## Your task
Your task is to write out the lines from the line containing "Given: Expand the Error Level Analysis panel" through the last line of the material, exactly.

## Given records

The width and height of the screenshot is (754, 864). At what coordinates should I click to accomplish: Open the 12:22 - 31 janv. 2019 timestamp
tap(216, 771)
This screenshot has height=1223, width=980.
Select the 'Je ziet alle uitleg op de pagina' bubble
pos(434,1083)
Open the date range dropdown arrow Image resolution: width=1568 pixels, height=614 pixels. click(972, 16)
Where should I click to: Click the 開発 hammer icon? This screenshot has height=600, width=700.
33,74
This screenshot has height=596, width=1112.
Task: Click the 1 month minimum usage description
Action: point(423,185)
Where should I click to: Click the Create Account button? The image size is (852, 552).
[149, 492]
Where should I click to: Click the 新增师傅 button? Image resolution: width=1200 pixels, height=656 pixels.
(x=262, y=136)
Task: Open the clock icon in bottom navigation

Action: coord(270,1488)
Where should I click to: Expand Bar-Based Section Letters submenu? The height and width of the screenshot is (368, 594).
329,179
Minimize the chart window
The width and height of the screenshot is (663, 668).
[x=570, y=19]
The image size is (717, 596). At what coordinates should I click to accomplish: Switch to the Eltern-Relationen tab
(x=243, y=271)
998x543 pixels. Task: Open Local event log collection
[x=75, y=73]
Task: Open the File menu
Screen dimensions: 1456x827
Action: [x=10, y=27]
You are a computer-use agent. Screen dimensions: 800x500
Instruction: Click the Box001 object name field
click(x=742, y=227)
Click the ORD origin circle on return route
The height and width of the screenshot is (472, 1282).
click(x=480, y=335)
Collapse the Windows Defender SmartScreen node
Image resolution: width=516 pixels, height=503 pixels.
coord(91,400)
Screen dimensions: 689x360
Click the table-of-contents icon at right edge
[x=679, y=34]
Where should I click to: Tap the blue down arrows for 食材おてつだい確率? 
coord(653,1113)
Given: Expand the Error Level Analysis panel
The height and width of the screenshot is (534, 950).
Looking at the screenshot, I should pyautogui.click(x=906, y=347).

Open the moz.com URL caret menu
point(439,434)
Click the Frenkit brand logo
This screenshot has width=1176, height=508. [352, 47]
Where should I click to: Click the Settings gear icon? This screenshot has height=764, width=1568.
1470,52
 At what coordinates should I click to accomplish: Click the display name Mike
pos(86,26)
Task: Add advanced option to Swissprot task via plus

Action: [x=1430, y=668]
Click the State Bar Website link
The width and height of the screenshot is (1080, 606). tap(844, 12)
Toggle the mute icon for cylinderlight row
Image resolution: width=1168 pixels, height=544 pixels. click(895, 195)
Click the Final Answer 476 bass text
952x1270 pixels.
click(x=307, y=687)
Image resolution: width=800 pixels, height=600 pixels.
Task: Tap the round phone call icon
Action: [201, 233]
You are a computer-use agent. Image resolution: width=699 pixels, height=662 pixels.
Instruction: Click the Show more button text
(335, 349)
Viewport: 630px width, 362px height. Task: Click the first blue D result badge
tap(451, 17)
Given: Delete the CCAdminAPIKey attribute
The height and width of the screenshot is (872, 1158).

## Solved problem
Given: Expand the Error Level Analysis panel
The height and width of the screenshot is (534, 950).
Looking at the screenshot, I should pyautogui.click(x=906, y=347).

Open the moz.com URL caret menu
point(439,434)
Click the Frenkit brand logo
This screenshot has width=1176, height=508. [352, 47]
Where should I click to: Click the Settings gear icon? This screenshot has height=764, width=1568.
1470,52
 At what coordinates should I click to accomplish: Click the display name Mike
pos(86,26)
Task: Add advanced option to Swissprot task via plus

Action: [x=1430, y=668]
Click the State Bar Website link
The width and height of the screenshot is (1080, 606). tap(844, 12)
Toggle the mute icon for cylinderlight row
Image resolution: width=1168 pixels, height=544 pixels. click(895, 195)
Click the Final Answer 476 bass text
952x1270 pixels.
click(x=307, y=687)
Image resolution: width=800 pixels, height=600 pixels.
Task: Tap the round phone call icon
Action: [201, 233]
You are a computer-use agent. Image resolution: width=699 pixels, height=662 pixels.
Instruction: Click the Show more button text
(335, 349)
Viewport: 630px width, 362px height. Task: Click the first blue D result badge
tap(451, 17)
Given: Delete the CCAdminAPIKey attribute
The height and width of the screenshot is (872, 1158).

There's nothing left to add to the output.